Ciantic commented 5 years ago

Could this allow to write a sidecar that can start the actual service on demand (and destroy it)?

Like scale to zero, but only thing that is running while idle is the sidecar. When request comes it spins up the actual service and after a last response e.g. 30s it will close it down. This could allow a simple way to do scaling to nearly zero (with only sidecars left running).

janosroden commented 5 years ago

@Ciantic With Operator Framework you can do that and much more. Take a look

Ciantic commented 5 years ago

@janosroden I looked, but it seems pretty difficult to understand how would I elevate running services to a zero scalable.

The problem is not that there isn't available options e.g. Osiris, Keda or knative. I tried the last one, but it hogs 8Gb of memory, hard to say it's 'serverless' at that point.

The problem is that most of those implementations need a new resources etc. it's much easier to think this so that one can inject a sidecar which can control the whole lifecycle (including starting and restarting on demand) so that it can control the service beyond just sitting there.

Why would this be beneficial? It's really useful in low utilisation and low memory situations, e.g. k3s with Raspberry Pi, or Digital Ocean droplet for hobby projects. Many of us have lot's of web services that need not to be running all the time, just having a sidecar which can wake them up on demand would be enough.

kfox1111 commented 5 years ago

Not sure this really works for your use case. I totally see the desire to do what you want to do on such resource constrained systems. But to be really stable, you need to use resource requests to help schedule the workload. These would need to be specified up front so regardless if the workload is running or not, it should be reserving the resource.

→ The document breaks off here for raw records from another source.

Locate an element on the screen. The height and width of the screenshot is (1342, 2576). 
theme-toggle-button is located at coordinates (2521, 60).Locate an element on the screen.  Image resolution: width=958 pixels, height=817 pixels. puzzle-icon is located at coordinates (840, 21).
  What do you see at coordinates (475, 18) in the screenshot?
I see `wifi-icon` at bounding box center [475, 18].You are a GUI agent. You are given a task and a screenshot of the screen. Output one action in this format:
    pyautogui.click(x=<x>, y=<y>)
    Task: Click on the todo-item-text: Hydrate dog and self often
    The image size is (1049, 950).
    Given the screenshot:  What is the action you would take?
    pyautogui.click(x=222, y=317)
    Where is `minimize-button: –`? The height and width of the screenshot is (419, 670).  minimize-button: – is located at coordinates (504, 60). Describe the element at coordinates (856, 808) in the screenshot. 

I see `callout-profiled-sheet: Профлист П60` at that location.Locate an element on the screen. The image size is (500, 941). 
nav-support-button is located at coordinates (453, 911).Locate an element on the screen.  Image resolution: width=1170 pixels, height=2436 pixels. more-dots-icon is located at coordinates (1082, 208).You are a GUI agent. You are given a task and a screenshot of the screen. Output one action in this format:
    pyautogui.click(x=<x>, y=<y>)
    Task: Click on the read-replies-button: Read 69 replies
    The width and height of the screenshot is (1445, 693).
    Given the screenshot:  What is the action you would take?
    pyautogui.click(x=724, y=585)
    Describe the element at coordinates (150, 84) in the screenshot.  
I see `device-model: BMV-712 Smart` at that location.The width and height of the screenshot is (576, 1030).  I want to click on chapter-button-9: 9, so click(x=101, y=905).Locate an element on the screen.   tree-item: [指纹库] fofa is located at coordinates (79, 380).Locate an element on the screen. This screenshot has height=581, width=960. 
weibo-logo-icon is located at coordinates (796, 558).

To work around this, you pretty much need a pod of its own to do the initial connection receiving and make a new pod request to k8s, wait for it to spin it up, then send the traffic to it. Sidecar container enhancements aren't needed in this case I think. You need something more like an xinetd for k8s I think.

mrbobbytables commented 5 years ago

Hey there @Joseph-Irving -- 1.17 Enhancements lead here. I wanted to check in and see if you think this Enhancement will be graduating to alpha in 1.17?

The current release schedule is:

If you do, once coding begins please list all relevant k/k PRs in this issue so they can be tracked properly. 👍

Thanks!

Joseph-Irving commented 5 years ago

Hi @mrbobbytables, assuming we can get everything reviewed in time the plan is to graduate to alpha in 1.17.

The current open PRs are: https://github.com/kubernetes/kubernetes/pull/79649 - API Changes https://github.com/kubernetes/kubernetes/pull/80744 - Kubelet Changes

Let me know if you need anything else!